**Task objective:** Arrange the part of the records that opens with the line containing "Given: Open the Absender CleanSMS dropdown" and runs through the end of the records as a JSON list of strings, one string per line, leaving out blank lines.

Stored data entries
** Start **

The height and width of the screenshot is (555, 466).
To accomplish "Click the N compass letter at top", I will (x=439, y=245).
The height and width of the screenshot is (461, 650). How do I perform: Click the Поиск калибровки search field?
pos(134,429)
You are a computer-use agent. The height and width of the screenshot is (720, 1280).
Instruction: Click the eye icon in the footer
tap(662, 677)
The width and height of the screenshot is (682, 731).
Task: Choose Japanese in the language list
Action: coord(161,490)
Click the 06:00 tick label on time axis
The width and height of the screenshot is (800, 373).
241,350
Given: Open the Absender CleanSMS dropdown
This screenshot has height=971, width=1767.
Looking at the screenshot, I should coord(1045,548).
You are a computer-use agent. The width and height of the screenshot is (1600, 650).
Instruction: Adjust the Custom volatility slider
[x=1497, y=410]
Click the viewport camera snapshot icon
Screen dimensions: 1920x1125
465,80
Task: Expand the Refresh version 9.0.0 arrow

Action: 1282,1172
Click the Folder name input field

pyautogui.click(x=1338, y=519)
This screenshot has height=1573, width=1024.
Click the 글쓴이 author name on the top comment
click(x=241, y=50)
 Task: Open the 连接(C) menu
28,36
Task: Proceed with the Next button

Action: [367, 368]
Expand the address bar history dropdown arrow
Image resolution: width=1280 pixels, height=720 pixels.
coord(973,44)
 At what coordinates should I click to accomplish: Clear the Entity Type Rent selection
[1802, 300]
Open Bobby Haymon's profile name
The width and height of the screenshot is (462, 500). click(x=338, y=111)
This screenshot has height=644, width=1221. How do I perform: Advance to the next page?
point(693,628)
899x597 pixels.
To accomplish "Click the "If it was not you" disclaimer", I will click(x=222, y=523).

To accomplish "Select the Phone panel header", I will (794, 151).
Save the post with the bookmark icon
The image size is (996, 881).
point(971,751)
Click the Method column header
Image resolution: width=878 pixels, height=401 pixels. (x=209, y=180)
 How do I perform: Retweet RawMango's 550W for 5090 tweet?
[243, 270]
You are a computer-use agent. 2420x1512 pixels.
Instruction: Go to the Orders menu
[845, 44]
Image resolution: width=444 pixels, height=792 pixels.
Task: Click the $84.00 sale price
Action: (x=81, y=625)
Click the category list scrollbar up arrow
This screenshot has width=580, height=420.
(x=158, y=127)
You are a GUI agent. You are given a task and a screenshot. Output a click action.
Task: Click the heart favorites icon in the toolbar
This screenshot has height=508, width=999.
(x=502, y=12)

** End **

**Output for this task:**
[
  "Given: Open the Absender CleanSMS dropdown",
  "This screenshot has height=971, width=1767.",
  "Looking at the screenshot, I should coord(1045,548).",
  "You are a computer-use agent. The width and height of the screenshot is (1600, 650).",
  "Instruction: Adjust the Custom volatility slider",
  "[x=1497, y=410]",
  "Click the viewport camera snapshot icon",
  "Screen dimensions: 1920x1125",
  "465,80",
  "Task: Expand the Refresh version 9.0.0 arrow",
  "Action: 1282,1172",
  "Click the Folder name input field",
  "pyautogui.click(x=1338, y=519)",
  "This screenshot has height=1573, width=1024.",
  "Click the 글쓴이 author name on the top comment",
  "click(x=241, y=50)",
  " Task: Open the 连接(C) menu",
  "28,36",
  "Task: Proceed with the Next button",
  "Action: [367, 368]",
  "Expand the address bar history dropdown arrow",
  "Image resolution: width=1280 pixels, height=720 pixels.",
  "coord(973,44)",
  " At what coordinates should I click to accomplish: Clear the Entity Type Rent selection",
  "[1802, 300]",
  "Open Bobby Haymon's profile name",
  "The width and height of the screenshot is (462, 500). click(x=338, y=111)",
  "This screenshot has height=644, width=1221. How do I perform: Advance to the next page?",
  "point(693,628)",
  "899x597 pixels.",
  "To accomplish \"Click the \"If it was not you\" disclaimer\", I will click(x=222, y=523).",
  "To accomplish \"Select the Phone panel header\", I will (794, 151).",
  "Save the post with the bookmark icon",
  "The image size is (996, 881).",
  "point(971,751)",
  "Click the Method column header",
  "Image resolution: width=878 pixels, height=401 pixels. (x=209, y=180)",
  " How do I perform: Retweet RawMango's 550W for 5090 tweet?",
  "[243, 270]",
  "You are a computer-use agent. 2420x1512 pixels.",
  "Instruction: Go to the Orders menu",
  "[845, 44]",
  "Image resolution: width=444 pixels, height=792 pixels.",
  "Task: Click the $84.00 sale price",
  "Action: (x=81, y=625)",
  "Click the category list scrollbar up arrow",
  "This screenshot has width=580, height=420.",
  "(x=158, y=127)",
  "You are a GUI agent. You are given a task and a screenshot. Output a click action.",
  "Task: Click the heart favorites icon in the toolbar",
  "This screenshot has height=508, width=999.",
  "(x=502, y=12)"
]